> _WORK ORDER_:
The required output is the lines below from the line containing "Inflatable Air Dancers (422, 1409)" to the line containing "Sport Inflatables (406, 783)", inclusive, retyped exactly. No other lines belong in it.

(Saved entries)
BEGIN

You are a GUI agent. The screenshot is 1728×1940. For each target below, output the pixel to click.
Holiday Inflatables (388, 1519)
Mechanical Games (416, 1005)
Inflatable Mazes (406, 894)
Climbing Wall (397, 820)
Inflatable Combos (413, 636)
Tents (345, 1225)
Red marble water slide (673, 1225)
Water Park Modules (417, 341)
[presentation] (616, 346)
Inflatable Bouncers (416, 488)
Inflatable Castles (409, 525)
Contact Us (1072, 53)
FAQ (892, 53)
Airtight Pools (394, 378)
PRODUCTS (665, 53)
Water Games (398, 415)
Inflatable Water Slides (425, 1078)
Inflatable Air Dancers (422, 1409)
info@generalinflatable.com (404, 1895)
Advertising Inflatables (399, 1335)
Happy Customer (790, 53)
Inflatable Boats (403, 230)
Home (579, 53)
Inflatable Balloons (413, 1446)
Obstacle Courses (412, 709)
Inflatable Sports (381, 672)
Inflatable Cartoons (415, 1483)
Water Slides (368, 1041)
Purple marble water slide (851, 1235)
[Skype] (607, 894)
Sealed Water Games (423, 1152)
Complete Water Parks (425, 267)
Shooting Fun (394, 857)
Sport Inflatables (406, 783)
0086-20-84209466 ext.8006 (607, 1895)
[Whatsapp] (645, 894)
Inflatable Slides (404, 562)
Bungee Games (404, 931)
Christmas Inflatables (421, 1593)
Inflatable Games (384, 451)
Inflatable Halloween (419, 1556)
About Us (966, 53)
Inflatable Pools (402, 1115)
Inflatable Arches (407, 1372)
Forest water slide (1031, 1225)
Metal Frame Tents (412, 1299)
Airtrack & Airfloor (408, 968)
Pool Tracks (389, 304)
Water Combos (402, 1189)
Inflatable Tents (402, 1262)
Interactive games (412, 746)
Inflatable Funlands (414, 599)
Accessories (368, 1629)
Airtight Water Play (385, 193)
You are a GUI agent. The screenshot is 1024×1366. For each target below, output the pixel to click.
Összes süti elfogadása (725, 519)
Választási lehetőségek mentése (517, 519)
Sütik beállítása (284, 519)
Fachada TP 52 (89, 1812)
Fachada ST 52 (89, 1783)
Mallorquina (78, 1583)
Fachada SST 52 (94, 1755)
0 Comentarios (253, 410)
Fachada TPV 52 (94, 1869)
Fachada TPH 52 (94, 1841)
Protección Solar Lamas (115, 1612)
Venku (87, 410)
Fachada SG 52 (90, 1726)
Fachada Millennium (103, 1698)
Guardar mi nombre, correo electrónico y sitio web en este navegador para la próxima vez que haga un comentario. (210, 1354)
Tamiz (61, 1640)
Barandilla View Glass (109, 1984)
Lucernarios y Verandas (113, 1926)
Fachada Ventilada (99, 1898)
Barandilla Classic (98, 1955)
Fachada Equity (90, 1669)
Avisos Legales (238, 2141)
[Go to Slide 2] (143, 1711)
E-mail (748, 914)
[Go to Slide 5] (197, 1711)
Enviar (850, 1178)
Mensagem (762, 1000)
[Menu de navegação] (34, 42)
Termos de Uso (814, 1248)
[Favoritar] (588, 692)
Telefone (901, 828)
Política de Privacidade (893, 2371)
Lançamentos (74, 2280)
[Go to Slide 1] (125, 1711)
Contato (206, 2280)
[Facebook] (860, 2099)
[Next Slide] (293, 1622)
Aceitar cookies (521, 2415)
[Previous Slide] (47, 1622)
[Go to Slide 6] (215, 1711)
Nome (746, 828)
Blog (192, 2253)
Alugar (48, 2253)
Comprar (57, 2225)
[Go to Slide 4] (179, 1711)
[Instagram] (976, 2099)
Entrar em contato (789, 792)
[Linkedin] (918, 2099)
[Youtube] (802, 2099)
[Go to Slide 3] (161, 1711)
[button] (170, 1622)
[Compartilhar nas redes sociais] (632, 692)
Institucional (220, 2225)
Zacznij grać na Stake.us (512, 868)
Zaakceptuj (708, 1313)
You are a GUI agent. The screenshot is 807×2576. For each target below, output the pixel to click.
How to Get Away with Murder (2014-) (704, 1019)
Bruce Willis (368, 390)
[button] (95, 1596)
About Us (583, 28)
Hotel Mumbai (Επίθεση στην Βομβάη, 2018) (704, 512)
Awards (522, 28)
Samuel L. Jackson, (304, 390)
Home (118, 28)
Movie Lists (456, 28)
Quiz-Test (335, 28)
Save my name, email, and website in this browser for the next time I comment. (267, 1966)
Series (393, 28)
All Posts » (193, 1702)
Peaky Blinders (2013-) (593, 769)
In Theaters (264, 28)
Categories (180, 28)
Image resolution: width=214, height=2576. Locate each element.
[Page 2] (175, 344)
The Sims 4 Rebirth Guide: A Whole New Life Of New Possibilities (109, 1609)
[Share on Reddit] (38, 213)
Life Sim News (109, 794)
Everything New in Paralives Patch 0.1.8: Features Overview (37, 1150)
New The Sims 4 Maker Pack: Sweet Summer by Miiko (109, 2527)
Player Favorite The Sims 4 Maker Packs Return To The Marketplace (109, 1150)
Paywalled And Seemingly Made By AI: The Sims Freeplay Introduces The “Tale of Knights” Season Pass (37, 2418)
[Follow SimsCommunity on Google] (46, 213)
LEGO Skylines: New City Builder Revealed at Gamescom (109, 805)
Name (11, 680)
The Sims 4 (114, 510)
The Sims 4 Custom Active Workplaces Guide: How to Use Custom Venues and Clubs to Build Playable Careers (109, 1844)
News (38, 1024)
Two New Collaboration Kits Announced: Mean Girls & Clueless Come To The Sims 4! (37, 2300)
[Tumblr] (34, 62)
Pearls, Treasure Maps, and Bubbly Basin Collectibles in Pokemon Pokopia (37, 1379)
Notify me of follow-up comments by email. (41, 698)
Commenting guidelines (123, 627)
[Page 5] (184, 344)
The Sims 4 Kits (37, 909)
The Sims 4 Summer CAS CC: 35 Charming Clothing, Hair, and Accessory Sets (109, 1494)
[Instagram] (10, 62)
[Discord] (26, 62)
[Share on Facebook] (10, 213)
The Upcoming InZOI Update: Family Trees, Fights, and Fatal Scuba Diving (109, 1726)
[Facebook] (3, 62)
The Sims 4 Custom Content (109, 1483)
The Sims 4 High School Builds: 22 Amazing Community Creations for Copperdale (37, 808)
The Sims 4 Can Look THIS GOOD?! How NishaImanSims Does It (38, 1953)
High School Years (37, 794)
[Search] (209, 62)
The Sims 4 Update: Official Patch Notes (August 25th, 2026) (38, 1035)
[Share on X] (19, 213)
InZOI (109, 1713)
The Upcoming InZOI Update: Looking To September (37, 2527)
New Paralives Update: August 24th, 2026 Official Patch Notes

END

> _RESULT FOR THIS TASK_:
Inflatable Air Dancers (422, 1409)
info@generalinflatable.com (404, 1895)
Advertising Inflatables (399, 1335)
Happy Customer (790, 53)
Inflatable Boats (403, 230)
Home (579, 53)
Inflatable Balloons (413, 1446)
Obstacle Courses (412, 709)
Inflatable Sports (381, 672)
Inflatable Cartoons (415, 1483)
Water Slides (368, 1041)
Purple marble water slide (851, 1235)
[Skype] (607, 894)
Sealed Water Games (423, 1152)
Complete Water Parks (425, 267)
Shooting Fun (394, 857)
Sport Inflatables (406, 783)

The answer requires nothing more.